▶ **Assignment**: Omit any picture, and return the remaining data exactly as written.

▶ **Data for review**:
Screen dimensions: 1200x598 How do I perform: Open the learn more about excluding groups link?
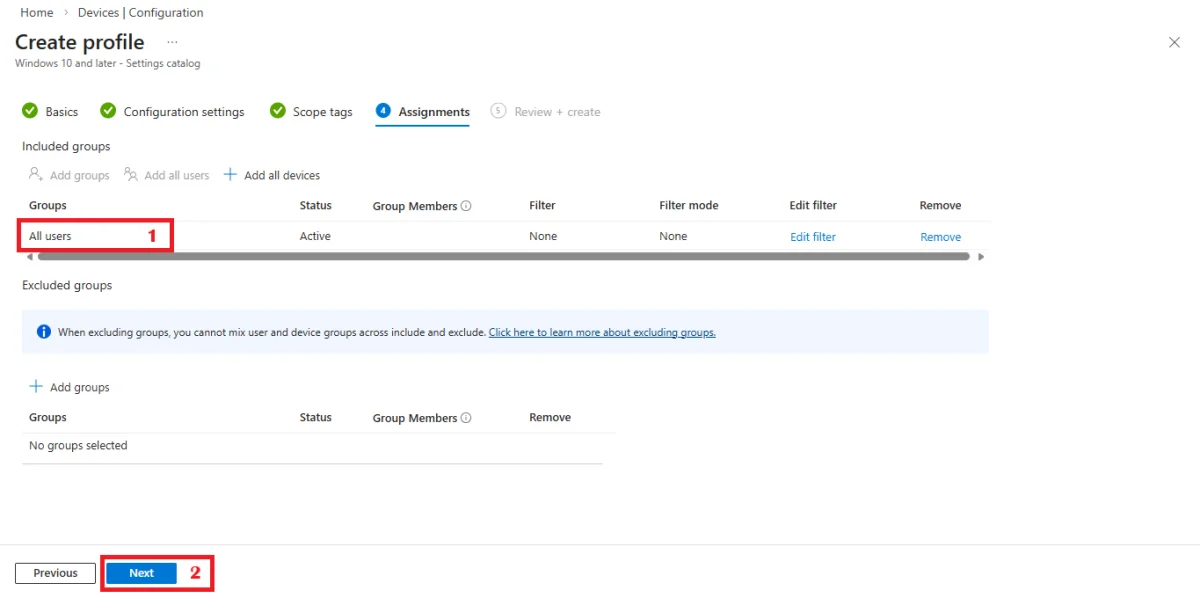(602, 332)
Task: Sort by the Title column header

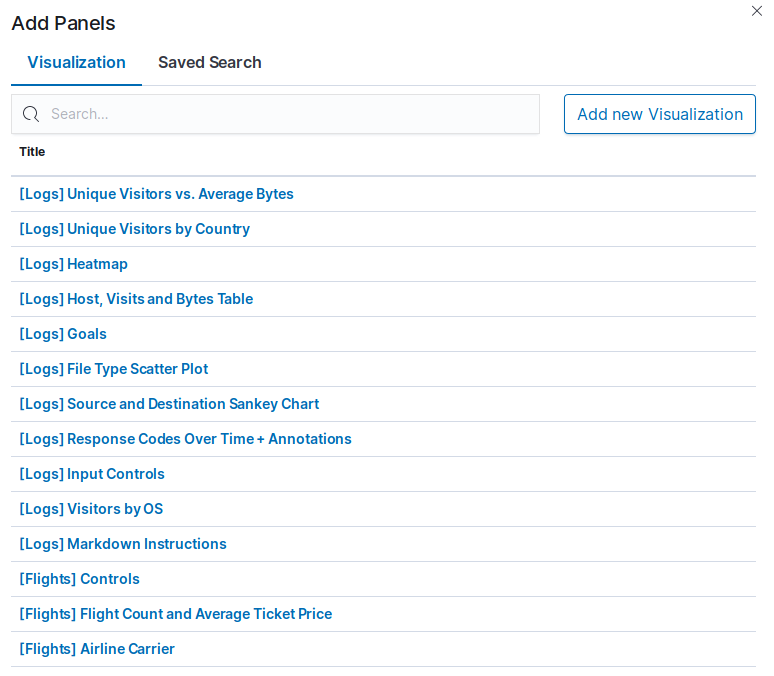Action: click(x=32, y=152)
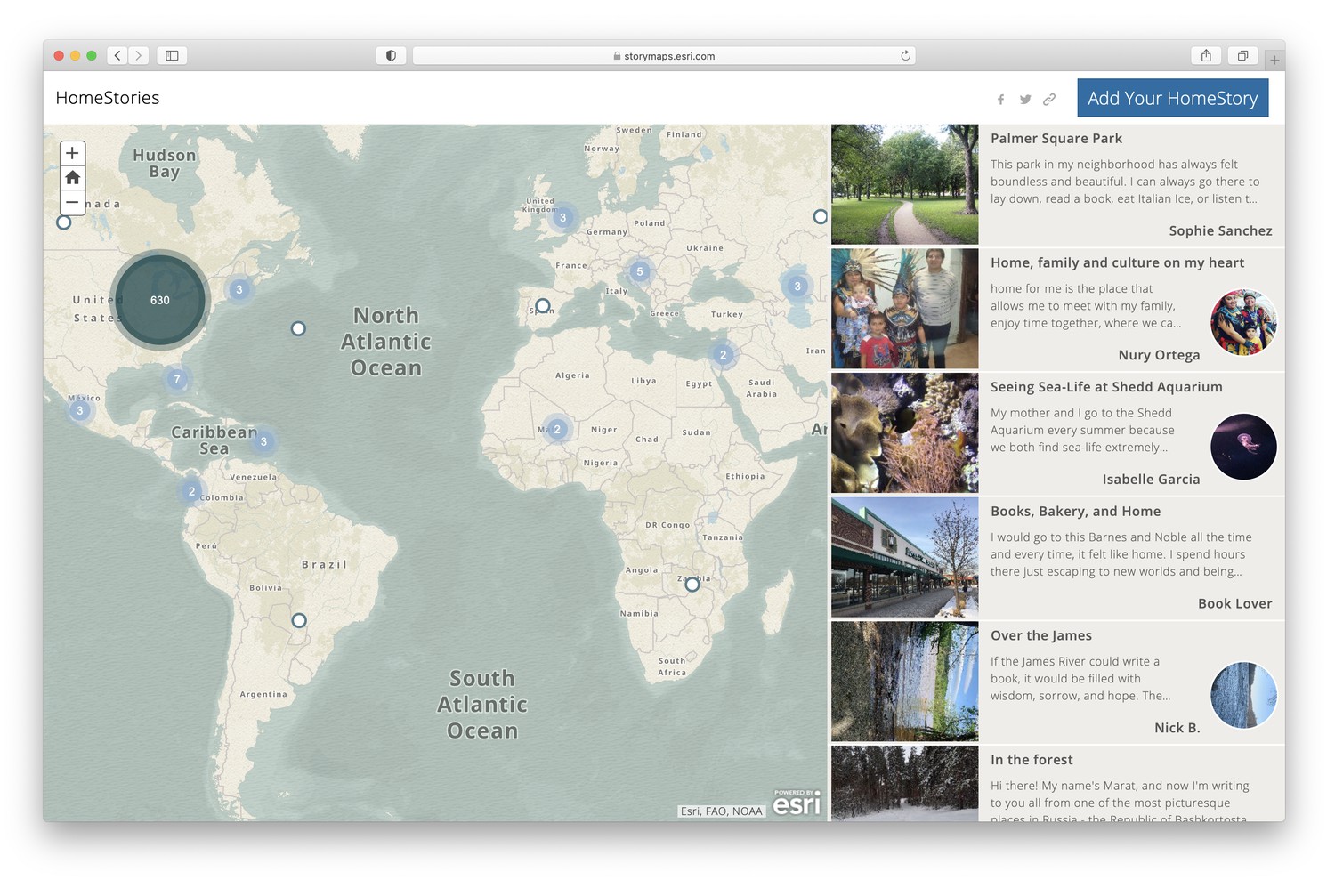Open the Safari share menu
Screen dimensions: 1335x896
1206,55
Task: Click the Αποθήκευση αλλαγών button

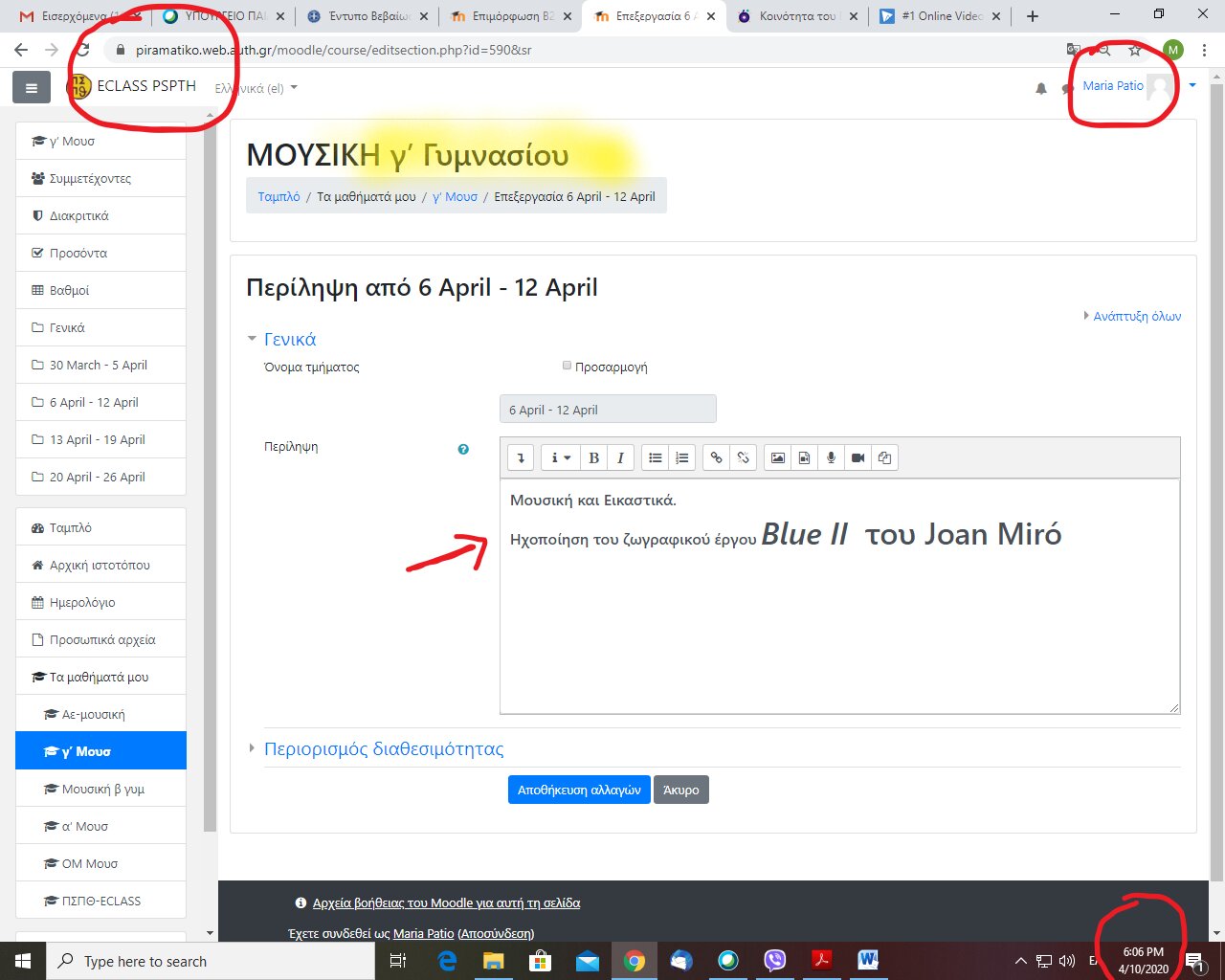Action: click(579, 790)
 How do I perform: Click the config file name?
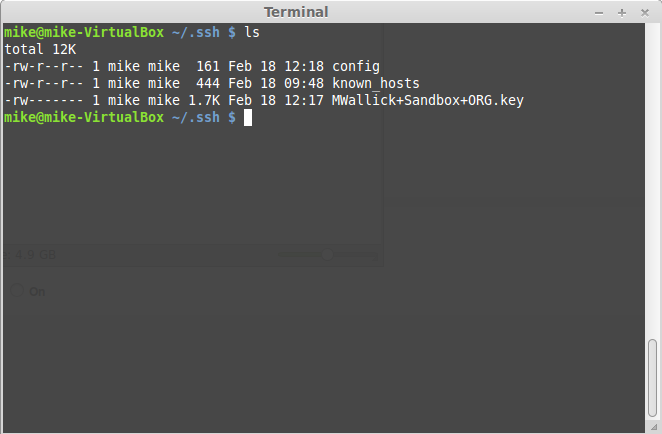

▶ **Solution to this task**:
Screen dimensions: 1200x598 How do I perform: Open the learn more about excluding groups link?
(602, 332)
Task: Sort by the Title column header

Action: click(x=32, y=152)
Open the Safari share menu
Screen dimensions: 1335x896
1206,55
Task: Click the Αποθήκευση αλλαγών button

Action: click(579, 790)
 How do I perform: Click the config file name?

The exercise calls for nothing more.